For that reason, Schlager said he doesn't see Augmedix as competition, but he does see them as the only other serious player in the healthcare space for Glass. Some other companies, like Wearable Intelligence, position healthcare as one of a number of verticals their enterprise business focuses on, while others haven't raised any major funding and don't appear to have much of a market presence. Another company, Advanced Medical Applications, is listed as a Google Glass certified partner but doesn't appear to have launched its offerings yet.

Of course, if Google Glass were to be entirely shutdown, Augmedix and Pristine are both exploring other smart glasses offerings. But Shakil says right now all of Augmedix's doctors use Glass and Schlager says it's still far and away the best first generation option.

"We do work with a number of other smart glass devices," he said. "The biggest of those is probably Vuzix. We are certified Vuzix partners and work closely with their team. Vuzix just raised $25 million from Intel. Most of the rest of the space is kind of sort of vaporware still, unfortunately. It’s very hard to go to anyone and say, 'Hey, can you send me a hundred units? Very few of them can answer that question."

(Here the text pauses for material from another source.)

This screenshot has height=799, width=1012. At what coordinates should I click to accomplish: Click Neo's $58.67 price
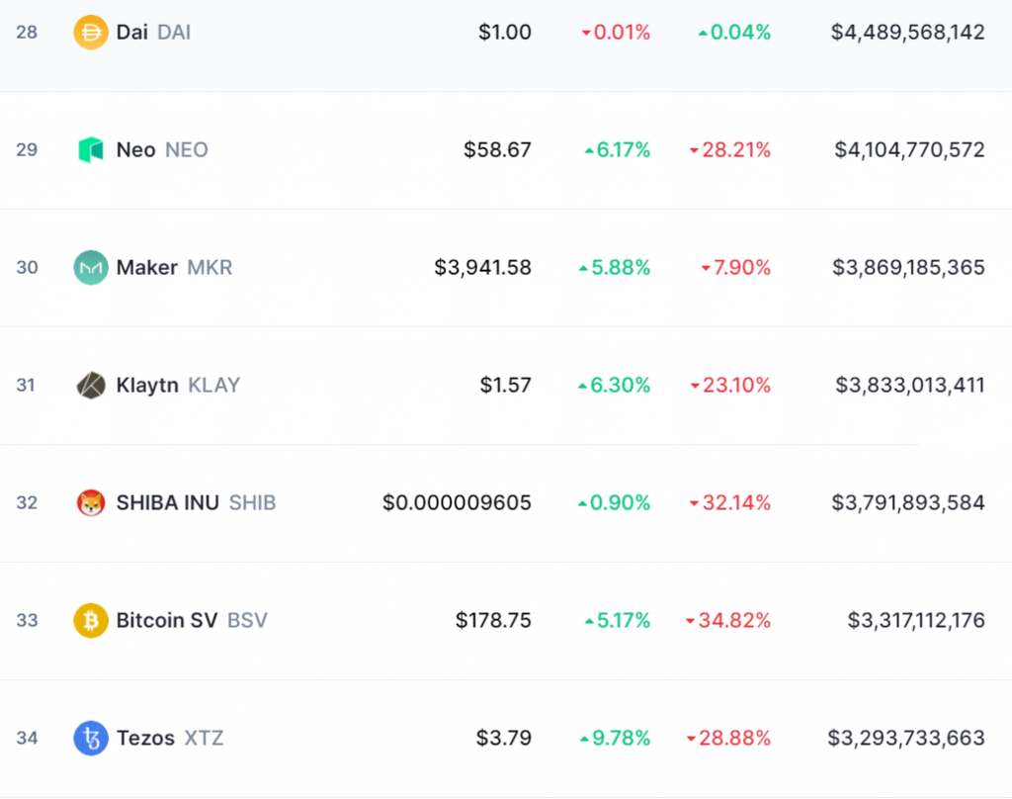pos(498,150)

Shakil said his team is also in conversations with Microsoft, Epson, and Toshiba, but they either have no devices or, in Epson's case, nothing viable for the healthcare market. Overall, both Pristine and Augmedix are still bullish on Glass as an emerging technology for doctors.

"Most people in healthcare are skeptical, and rightly so," said Schlager. "Glass is really not proven, and the thing with Glass is: Smartphones are reasonably easy to understand in terms of the fundamental user experience. Glass is a totally different animal. Smart glasses aren’t worse, they’re just very different in terms of how the user perceives it. But they’re a massive opportunity. We have clients right now realizing between 3 and 700 percent ROI."

"We’re active at five mega national health systems, Dignity Health being one of them," Shakil said. "We’re active in 11 states. And the demand is really strong. Concerns around Glass, the hardware and all that, are really not a rate-limiting step for us."